In her findings, issued seven months into Young’s employment, Senior Human Resources Analyst Tracey Sogi confirmed Young “has received training in a different manner” that possibly affected Young’s ability to learn her job duties. Moreover, Sogi agreed there was a “negative work environment” in the office, based on interviews with multiple workers.
“The descriptions overall were unanimously negative, and not one individual described the work environment as positive in any way,” she wrote. “It was evident during the interviews that staff are very upset about the work environment, as many individuals were brought to tears when talking about the workplace.”

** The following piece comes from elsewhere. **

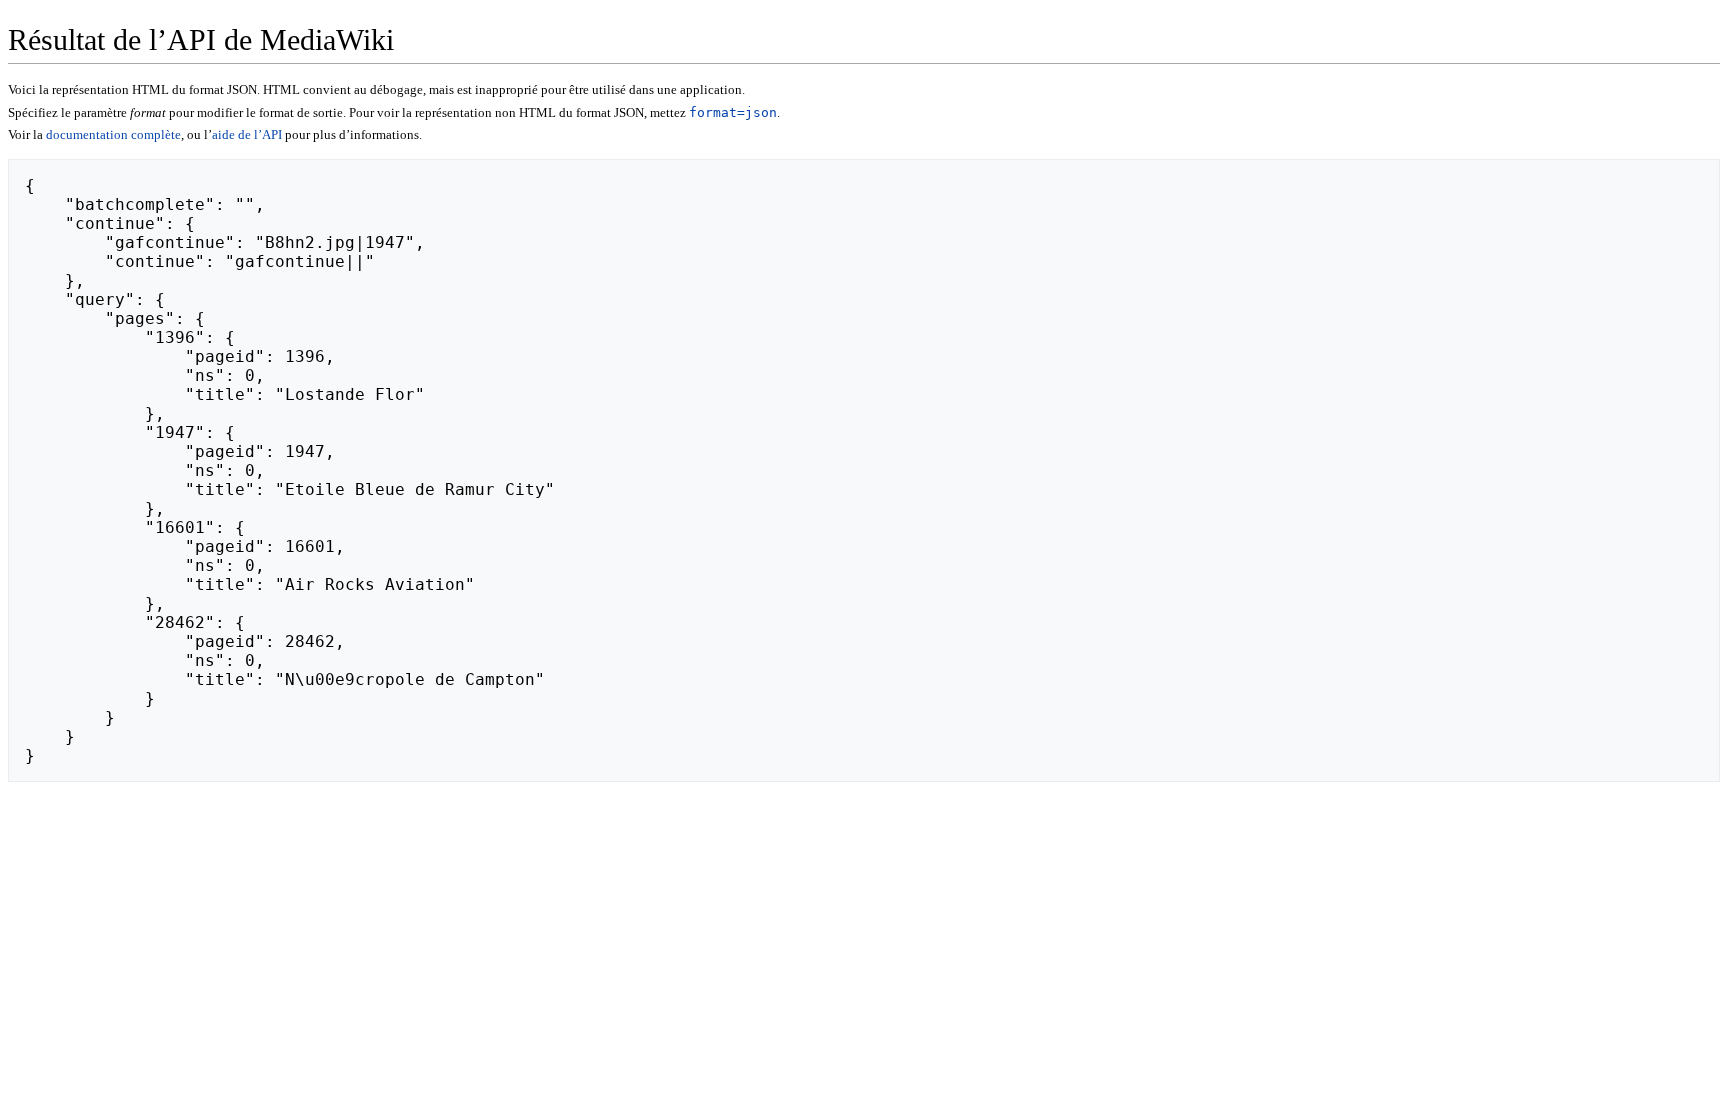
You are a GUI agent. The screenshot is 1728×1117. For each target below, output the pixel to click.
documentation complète (113, 134)
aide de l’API (247, 134)
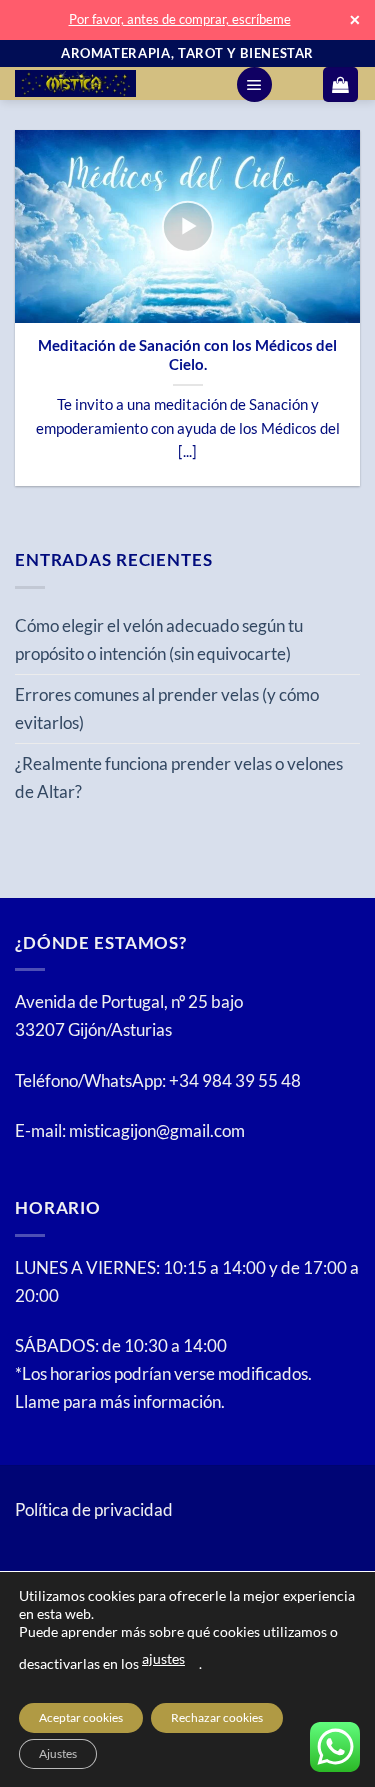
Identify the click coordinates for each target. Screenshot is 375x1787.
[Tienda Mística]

Crews, in analyzing Young’s legal claims, considered whether Young’s training had differed from her coworkers on account of her race, and whether such disparate treatment amounted to discrimination. Although the federal appeals court for Colorado has not ruled on whether the denial of training can be a basis for an employment discrimination claim, Crews, nonetheless, found Young’s allegations did not show race-based bias.
“Plaintiff has failed to present any evidence similarly-situated employees outside her protected class were treated more favorably than her when it comes to the training she received,” he wrote.
As for Young’s alleged harassment, the magistrate judge did not believe Young suffered from pervasive and severe conduct on account of her race. Both Moore, who was Young’s supervisor, and the “cold” trainer were Black women like Young, Crews noted.
Finally, Crews decided Young had not experienced race-based retaliation because her internal complaint to the Judicial Department had not referred to unlawful discrimination in the first place. Although Young had contacted the U.S. Equal Employment Opportunity Commission prior to her termination, neither Moore nor the 18th Judicial District’s chief probation officer knew about it at the time they decided to fire her.
Crews ruled in favor of the Judicial Department and dismissed the lawsuit.
The case is Young v. Colorado Judicial Department et al.